_DATASET ROWS_
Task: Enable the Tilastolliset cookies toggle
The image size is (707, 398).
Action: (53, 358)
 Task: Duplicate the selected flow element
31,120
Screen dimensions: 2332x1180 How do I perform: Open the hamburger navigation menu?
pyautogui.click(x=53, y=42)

--

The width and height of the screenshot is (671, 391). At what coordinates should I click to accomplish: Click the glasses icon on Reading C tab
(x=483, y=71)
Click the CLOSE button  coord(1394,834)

_SHORT TASK_
Please repeat the listing lines verbatim, beginning at the line that contains "Task: Enable the Tilastolliset cookies toggle" and stopping after the line that contains "pyautogui.click(x=53, y=42)".

_SOLUTION_
Task: Enable the Tilastolliset cookies toggle
The image size is (707, 398).
Action: (53, 358)
 Task: Duplicate the selected flow element
31,120
Screen dimensions: 2332x1180 How do I perform: Open the hamburger navigation menu?
pyautogui.click(x=53, y=42)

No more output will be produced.